▸ **Stated task**
Revise the rows below by swapping "Image resolution" for "Screenshot size" wherever it occurs. Keep everything else the same.

........

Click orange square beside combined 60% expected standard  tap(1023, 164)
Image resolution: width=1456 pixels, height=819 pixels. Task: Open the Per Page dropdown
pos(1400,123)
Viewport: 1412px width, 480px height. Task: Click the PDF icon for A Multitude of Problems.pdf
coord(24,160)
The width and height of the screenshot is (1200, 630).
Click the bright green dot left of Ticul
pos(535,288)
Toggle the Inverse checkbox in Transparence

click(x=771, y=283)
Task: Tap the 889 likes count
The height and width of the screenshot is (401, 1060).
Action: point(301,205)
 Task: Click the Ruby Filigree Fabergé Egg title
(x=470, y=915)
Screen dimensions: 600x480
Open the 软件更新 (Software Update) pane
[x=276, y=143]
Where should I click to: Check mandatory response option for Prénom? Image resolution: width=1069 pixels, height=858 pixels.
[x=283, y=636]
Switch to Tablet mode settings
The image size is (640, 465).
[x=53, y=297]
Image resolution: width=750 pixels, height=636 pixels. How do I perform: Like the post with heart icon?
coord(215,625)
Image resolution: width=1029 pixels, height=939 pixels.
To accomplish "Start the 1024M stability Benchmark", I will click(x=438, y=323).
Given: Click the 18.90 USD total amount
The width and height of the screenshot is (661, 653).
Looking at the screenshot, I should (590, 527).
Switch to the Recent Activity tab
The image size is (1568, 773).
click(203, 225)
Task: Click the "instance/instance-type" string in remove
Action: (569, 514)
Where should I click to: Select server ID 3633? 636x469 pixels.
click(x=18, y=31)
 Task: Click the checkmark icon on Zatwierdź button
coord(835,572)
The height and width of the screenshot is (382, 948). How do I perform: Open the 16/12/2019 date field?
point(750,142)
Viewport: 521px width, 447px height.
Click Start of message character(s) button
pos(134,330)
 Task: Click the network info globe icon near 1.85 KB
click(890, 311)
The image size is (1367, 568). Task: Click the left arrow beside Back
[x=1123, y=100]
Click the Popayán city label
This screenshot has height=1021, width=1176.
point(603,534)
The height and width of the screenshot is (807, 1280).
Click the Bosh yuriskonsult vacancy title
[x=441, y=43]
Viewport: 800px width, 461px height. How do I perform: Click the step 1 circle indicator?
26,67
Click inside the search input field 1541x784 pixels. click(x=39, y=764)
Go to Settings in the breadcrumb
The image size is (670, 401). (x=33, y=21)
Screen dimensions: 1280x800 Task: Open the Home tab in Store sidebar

........

▸ **Output of the exercise**
Click orange square beside combined 60% expected standard  tap(1023, 164)
Screenshot size: width=1456 pixels, height=819 pixels. Task: Open the Per Page dropdown
pos(1400,123)
Viewport: 1412px width, 480px height. Task: Click the PDF icon for A Multitude of Problems.pdf
coord(24,160)
The width and height of the screenshot is (1200, 630).
Click the bright green dot left of Ticul
pos(535,288)
Toggle the Inverse checkbox in Transparence

click(x=771, y=283)
Task: Tap the 889 likes count
The height and width of the screenshot is (401, 1060).
Action: point(301,205)
 Task: Click the Ruby Filigree Fabergé Egg title
(x=470, y=915)
Screen dimensions: 600x480
Open the 软件更新 (Software Update) pane
[x=276, y=143]
Where should I click to: Check mandatory response option for Prénom? Screenshot size: width=1069 pixels, height=858 pixels.
[x=283, y=636]
Switch to Tablet mode settings
The image size is (640, 465).
[x=53, y=297]
Screenshot size: width=750 pixels, height=636 pixels. How do I perform: Like the post with heart icon?
coord(215,625)
Screenshot size: width=1029 pixels, height=939 pixels.
To accomplish "Start the 1024M stability Benchmark", I will click(x=438, y=323).
Given: Click the 18.90 USD total amount
The width and height of the screenshot is (661, 653).
Looking at the screenshot, I should (590, 527).
Switch to the Recent Activity tab
The image size is (1568, 773).
click(203, 225)
Task: Click the "instance/instance-type" string in remove
Action: (569, 514)
Where should I click to: Select server ID 3633? 636x469 pixels.
click(x=18, y=31)
 Task: Click the checkmark icon on Zatwierdź button
coord(835,572)
The height and width of the screenshot is (382, 948). How do I perform: Open the 16/12/2019 date field?
point(750,142)
Viewport: 521px width, 447px height.
Click Start of message character(s) button
pos(134,330)
 Task: Click the network info globe icon near 1.85 KB
click(890, 311)
The image size is (1367, 568). Task: Click the left arrow beside Back
[x=1123, y=100]
Click the Popayán city label
This screenshot has height=1021, width=1176.
point(603,534)
The height and width of the screenshot is (807, 1280).
Click the Bosh yuriskonsult vacancy title
[x=441, y=43]
Viewport: 800px width, 461px height. How do I perform: Click the step 1 circle indicator?
26,67
Click inside the search input field 1541x784 pixels. click(x=39, y=764)
Go to Settings in the breadcrumb
The image size is (670, 401). (x=33, y=21)
Screen dimensions: 1280x800 Task: Open the Home tab in Store sidebar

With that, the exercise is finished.